Source text
---+---

Was the car crash an accident or a deliberate attempt to run Marla’s friends off the road?

When hairstylist Marla Vail’s best friend is hurt in a suspicious car accident, Marla assumes guardianship of her infant son. No sooner does Marla say, “Baby want a bottle?”than she’s embroiled in another murder investigation. Her husband, Detective Dalton Vail, determines the crash may not have been an accident after all. But then, who would want Tally–or Ken in the car with her–out of the way? As Marla digs deeper into her friends’ lives, she realizes she didn’t know them as well as she’d thought. Nonetheless, it’s her duty as their son’s guardian to ensure his safety, even if it means putting her own life at risk. Can she protect the baby and find the culprit before someone else ends up as roadkill?

Marla and Dalton have been struggling with the idea of having a baby—he wants one, she doesn’t—so it’s fortuitous, if unhappily, that Marla takes guardianship of her best friend Tally’s four-month-old son when Tally and her husband, Ken, go missing. Having little Luke around might give their dilemma a bit of clarity but the reason for his presence is ominous.

Marla had already been thinking that Tally had recently been a little reserved and uncommunicative as though there was something she wan’t prepared to share with Marla. Now, she has to consider that this secret, if that’s what it is, has something to do with the disappearance. A lot about the couple going out makes no sense even though it was New Year’s Eve; they hadn’t planned on an outing so why did they suddenly change their minds just because Ken got a business call? When Marla and Dalton learn that Tally was hurt and Ken killed in a car accident, their immediate attention is on Tally’s survival and what they can do for her and the baby but then they find out the accident may have been no accident after all.

Spending time with Marla and Dalton is like visiting old friends and I think Hair Brained is one of Ms. Cohen‘s better entries in the series. The mystery itself and their investigations are absorbing and the baby issue is a question that confronts many couples that are in a more “settled” time in their lives. Marla is directly invested in this particular case and rightfully so, creating a natural rationale for her sleuthing. With the story concluding in an open-ended fashion, I can’t wait for the next book.

Reviewed by Lelia Taylor, October 2017.

---+---

Provided material
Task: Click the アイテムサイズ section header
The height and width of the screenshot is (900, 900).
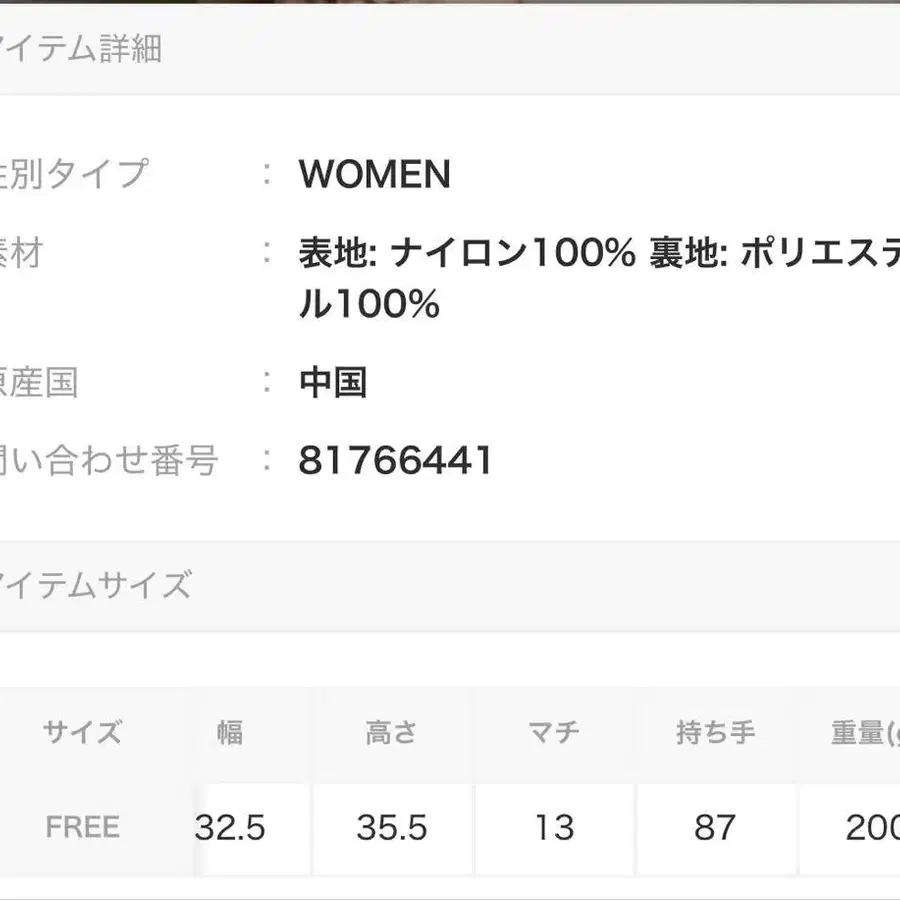Action: click(95, 585)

---+---

Task item
Restate the part of the Hair Brained review above that opens with "When hairstylist Marla" and closes with "up as roadkill?", swapping "guardianship" for "custody".

Exercise answer
When hairstylist Marla Vail’s best friend is hurt in a suspicious car accident, Marla assumes custody of her infant son. No sooner does Marla say, “Baby want a bottle?”than she’s embroiled in another murder investigation. Her husband, Detective Dalton Vail, determines the crash may not have been an accident after all. But then, who would want Tally–or Ken in the car with her–out of the way? As Marla digs deeper into her friends’ lives, she realizes she didn’t know them as well as she’d thought. Nonetheless, it’s her duty as their son’s guardian to ensure his safety, even if it means putting her own life at risk. Can she protect the baby and find the culprit before someone else ends up as roadkill?